Die Situation in den Lagern wurde jedoch zunehmend schlimmer - vor allem, weil die Überfahrt nach Lampeduza immer gefährlicher und komplizierter wurde. Die grausame Effizienz der mit EU-Mitteln ausgestatteten tunesischen Küstenwache, die von FRONTEX-Drohnen unterstützt wird, führte dazu, dass die Menschen auf der Flucht in Tunesien unter entsetzlichen Bedingungen gestrandet sind. Auch die Armut der verschiedenen Gemeinschaften nahm zu: Migranten aus westafrikanischen Krisenregionen konnten von ihren Familien nicht mehr unterstützt werden, und Migranten aus den Flüchtlingslagern in Darfur und im Tschad hatten ohnehin kein Geld. Die Suche nach Mitteln zum Überleben führte zu Problemen mit der einheimischen Bevölkerung und nährte rassistische Vorurteile.
Le Monde schrieb am 19.04.25:
Es ist fast unmöglich geworden, die italienische Insel Lampedusa von den Stränden von Chebba oder Salakta aus zu erreichen. Seit dem 1. Januar haben es nach Angaben des Hohen Flüchtlingskommissars der Vereinten Nationen (UNHCR) nur 432 Migranten an Bord von Behelfsbooten geschafft, die Insel zu erreichen. Im gleichen Zeitraum vor zwei Jahren waren es noch mehr als 18.000.

Nach der Räumung: Video auf Facebook, Imed Soltani
Am 3. April erklärte der Sprecher der tunesischen Nationalgarde, Houssem El Din Jebabli, dass die Lager aufgelöst würden. Die Räumungsaktionen in der sogenannten Olivenhain-Region dauern nun schon seit Wochen an. Die Nationalgarde kündigte an, dass alle Personen, die keine Rückführung durch die IOM beantragen, in der Wüste ausgesetzt würden.
Über die aktuelle Lage berichteten Nawaat sowie Mirco Keilberth in ND 09.04.25 und ND 14.04.25 sowie Le Monde 19.04.25.

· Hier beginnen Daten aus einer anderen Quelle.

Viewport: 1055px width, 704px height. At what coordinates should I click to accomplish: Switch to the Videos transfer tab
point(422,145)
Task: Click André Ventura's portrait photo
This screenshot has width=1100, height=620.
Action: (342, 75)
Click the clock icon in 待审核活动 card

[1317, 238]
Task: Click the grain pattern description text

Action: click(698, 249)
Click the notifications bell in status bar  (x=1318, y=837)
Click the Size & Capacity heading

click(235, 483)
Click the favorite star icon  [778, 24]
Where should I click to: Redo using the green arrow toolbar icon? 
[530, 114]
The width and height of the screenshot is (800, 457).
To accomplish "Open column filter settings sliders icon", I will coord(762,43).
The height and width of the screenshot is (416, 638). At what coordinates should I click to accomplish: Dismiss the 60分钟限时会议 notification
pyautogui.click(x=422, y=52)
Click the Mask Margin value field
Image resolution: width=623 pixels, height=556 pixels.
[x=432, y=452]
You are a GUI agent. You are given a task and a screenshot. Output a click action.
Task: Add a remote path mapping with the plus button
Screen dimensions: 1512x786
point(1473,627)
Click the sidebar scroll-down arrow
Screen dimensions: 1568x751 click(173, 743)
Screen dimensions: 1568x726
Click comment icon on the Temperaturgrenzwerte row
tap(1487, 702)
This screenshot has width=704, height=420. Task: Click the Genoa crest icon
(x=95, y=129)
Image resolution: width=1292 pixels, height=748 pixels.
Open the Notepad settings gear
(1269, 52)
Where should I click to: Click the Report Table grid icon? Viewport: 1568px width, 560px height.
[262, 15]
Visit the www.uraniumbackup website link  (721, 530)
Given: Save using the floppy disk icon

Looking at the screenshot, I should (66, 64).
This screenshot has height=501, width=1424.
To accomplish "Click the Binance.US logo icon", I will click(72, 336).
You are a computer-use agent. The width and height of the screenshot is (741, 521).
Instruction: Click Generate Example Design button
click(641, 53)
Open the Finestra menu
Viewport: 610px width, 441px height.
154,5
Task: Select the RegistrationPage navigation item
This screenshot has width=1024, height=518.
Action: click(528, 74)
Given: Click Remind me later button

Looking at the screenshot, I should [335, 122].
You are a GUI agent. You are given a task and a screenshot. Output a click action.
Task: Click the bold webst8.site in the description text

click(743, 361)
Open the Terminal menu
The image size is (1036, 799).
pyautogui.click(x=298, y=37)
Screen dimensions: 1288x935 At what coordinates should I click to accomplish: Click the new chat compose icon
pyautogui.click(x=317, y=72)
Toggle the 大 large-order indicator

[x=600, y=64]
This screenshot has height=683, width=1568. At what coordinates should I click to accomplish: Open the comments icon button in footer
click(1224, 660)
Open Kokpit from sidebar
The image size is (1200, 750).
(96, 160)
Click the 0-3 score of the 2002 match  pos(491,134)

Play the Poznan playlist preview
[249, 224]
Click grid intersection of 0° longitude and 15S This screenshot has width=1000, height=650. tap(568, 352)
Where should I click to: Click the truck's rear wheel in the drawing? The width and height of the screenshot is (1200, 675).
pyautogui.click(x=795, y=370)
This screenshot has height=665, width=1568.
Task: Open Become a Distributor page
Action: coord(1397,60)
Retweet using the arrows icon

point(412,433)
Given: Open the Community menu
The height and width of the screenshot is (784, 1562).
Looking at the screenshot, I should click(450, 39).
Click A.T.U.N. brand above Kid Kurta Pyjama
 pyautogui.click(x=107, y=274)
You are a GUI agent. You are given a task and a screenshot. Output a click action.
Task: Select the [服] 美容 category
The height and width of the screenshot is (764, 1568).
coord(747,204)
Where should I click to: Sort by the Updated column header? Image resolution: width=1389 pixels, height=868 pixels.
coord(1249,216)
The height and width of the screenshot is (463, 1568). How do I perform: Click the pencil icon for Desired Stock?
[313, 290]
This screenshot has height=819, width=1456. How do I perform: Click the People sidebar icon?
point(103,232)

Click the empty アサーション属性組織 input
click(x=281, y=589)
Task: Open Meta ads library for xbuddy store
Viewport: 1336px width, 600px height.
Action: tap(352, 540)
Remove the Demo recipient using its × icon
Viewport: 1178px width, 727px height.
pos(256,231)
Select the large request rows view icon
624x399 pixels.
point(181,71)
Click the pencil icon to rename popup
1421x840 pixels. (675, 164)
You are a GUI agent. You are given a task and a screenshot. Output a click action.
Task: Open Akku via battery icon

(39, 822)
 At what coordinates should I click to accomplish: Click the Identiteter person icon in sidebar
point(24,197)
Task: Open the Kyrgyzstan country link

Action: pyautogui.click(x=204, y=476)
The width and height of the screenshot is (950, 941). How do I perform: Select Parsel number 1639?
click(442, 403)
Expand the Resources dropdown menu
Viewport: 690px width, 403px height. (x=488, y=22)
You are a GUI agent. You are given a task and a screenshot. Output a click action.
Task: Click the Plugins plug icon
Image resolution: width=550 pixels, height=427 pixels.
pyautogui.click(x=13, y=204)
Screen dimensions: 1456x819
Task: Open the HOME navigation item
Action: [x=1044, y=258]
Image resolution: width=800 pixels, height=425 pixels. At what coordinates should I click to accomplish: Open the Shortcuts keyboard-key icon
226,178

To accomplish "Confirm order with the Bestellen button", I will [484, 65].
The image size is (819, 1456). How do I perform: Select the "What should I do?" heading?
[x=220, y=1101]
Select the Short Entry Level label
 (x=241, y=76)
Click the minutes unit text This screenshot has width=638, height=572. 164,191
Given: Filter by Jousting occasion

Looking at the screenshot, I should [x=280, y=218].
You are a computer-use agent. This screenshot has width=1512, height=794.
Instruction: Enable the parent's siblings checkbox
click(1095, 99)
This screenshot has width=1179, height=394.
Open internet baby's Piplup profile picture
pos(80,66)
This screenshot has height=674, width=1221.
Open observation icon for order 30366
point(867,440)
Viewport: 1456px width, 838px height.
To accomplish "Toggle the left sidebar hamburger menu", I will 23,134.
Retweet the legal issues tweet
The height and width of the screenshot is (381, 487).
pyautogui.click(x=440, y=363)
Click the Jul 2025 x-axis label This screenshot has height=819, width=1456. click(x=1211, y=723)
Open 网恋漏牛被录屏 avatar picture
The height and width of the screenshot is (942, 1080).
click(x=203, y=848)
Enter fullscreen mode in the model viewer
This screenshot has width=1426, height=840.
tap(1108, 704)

Die Flüchtlinge versuchen, sich tiefer in den Olivenplantagen zu verstecken, und viele von ihnen sind an andere Orte gezogen. Hunderte versammeln sich vor den Büros der IOM. Die IOM sagt, sie könne derzeit keine Rückführung organisieren, aber es gibt Gerüchte über ein neues IOM-Lager, das westlich von Beja in einem Tal mit steilen Berghängen an der Grenze zu Algerien errichtet werden soll, sodass die tunesischen Grenzsoldaten nur eine Seite des Tals bewachen müssten. Außerdem gibt es Informationen, dass das tunesische Militär ein militarisiertes Internierungslager in der Wüste von Remada eröffnen will, in einem militärischen Sperrgebiet, in dem afrikanische Migranten konzentriert werden sollen.
Die Regierung Meloni hat kürzlich 20 Millionen Euro für den Umgang mit den Migranten bereitgestellt, und es scheint, dass dieses Geld nicht für Rückführungen, sondern für Internierungslager verwendet wird.
Erinnern wir uns an Choucha! Die IOM ist wieder im Spiel.

Video: Refugees in Libya 08.04.25
Update 29.04.25
Die Polizei hat inzwischen erklärt, nur die größeren Camps auf Privatgelände räumen zu wollen. Weiterhin versuchen viele Menschen, entlang der Eisenbahnschienen zu Fuß nach Tunis zu gelangen. Bei Km 10 hat sich zwischen Sidi Mansour und Hagouna ein neues Camp auf Staatsland gebildet, das von den Behörden offenbar geduldet wird.
In allen größeren Lagern herrschen Chaos und zunehmende Gewalt. Einige kleinere Lager werden geduldet - dort, wo die Männer einen Job in der Landwirtschaft gefunden haben.
Von den Straßen und Märkten halten sich Schwarze Afrikaner:innen fern. Nur in kleinen Gruppen bieten sie ihre Arbeitskraft an.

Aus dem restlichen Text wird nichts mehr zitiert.